The result was surprising, as the pattern morphology did not correlate with insect position on the evolutionary tree. Instead, Russian scientists have characterized four main morphological corneal nanopatterns, as well as transition forms between them, omnipresent among the insect class. Another finding was that all the possible forms of the patterns directly matched to the array of patterns predicted by the famous Turing reaction-diffusion model published in 1952, which the Russian scientists confirmed not just through mere observation, but by mathematical modeling, as well. The model assumes formation of complex patterns through chemical interaction of two diffusing reagents.

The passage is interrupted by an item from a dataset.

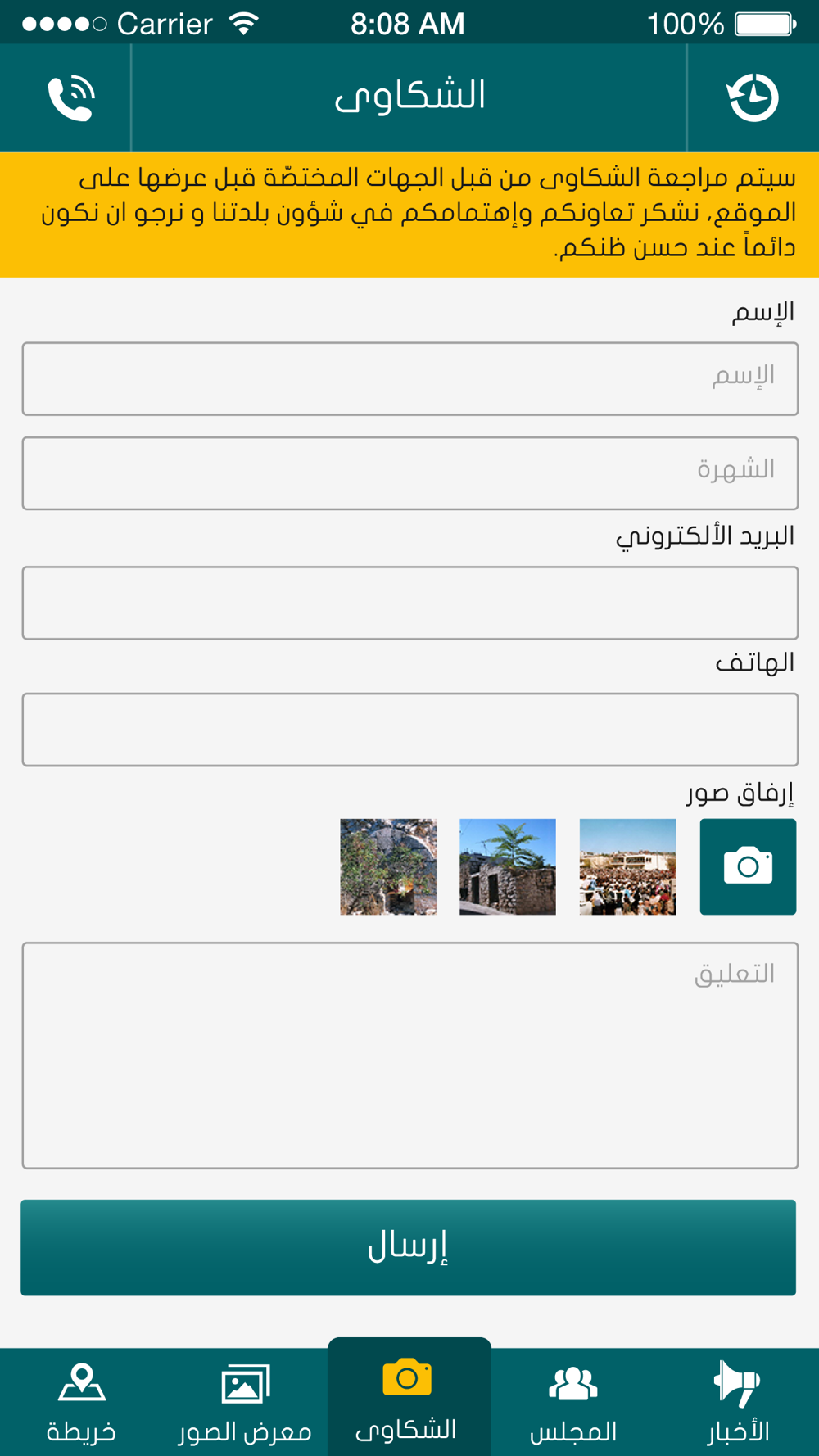Open the history clock icon
This screenshot has width=819, height=1456.
tap(753, 97)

The analysis has been performed by means of atomic force microscopy with resolution up to single nanometers. "This method allowed us to drastically expand the previously available data, acquired through scanning electron microscopy; it also made it possible to characterize surface patterns directly, not based upon analysis of metal replicas. When possible, we always examined corneas belonging to distinct families of one order to get insight into intra-order pattern diversity," says researcher Artem Blagodatskiy.
The work illuminates the mechanisms underlying the formation of biological three-dimensional nano-patterns, demonstrating the first example of the Turing reaction-diffusion model acting in the bio-nanoworld.
Interestingly, the Turing nanopatterning mechanism is common not only for the insect class, but also for spiders, scorpions and centipedes—n other words, it seems to be universal for arthropods. Due to the anti-reflective properties of insect corneal nanocoatings, the revealed mechanisms are paving the way for the design of artificial anti-reflective nanosurfaces.
"A promising future development of the project is a planned genetic analysis of corneal nanopattern formation on the platform of the well studied Drosophila melanogaster (fruit fly) model. The wild-type fruit flies possess a nipple-array type nanocoating on their eyes, says Blagodatskiy.
Different combinations of overexpressed and underexpressed proteins known to be responsible for corneal development in Drosophila may alter the nipple pattern to another pattern type, and thus shed light on the chemical nature of the compounds forming the Turing-type structures on insect eyes. Revealing proteins and/or other agents responsible for nanopattern formation could lead to artificial design of nanocoatings with desired properties. The researchers also hope to conduct a comparison of anti-reflective features of different types of characterized nanocoatings.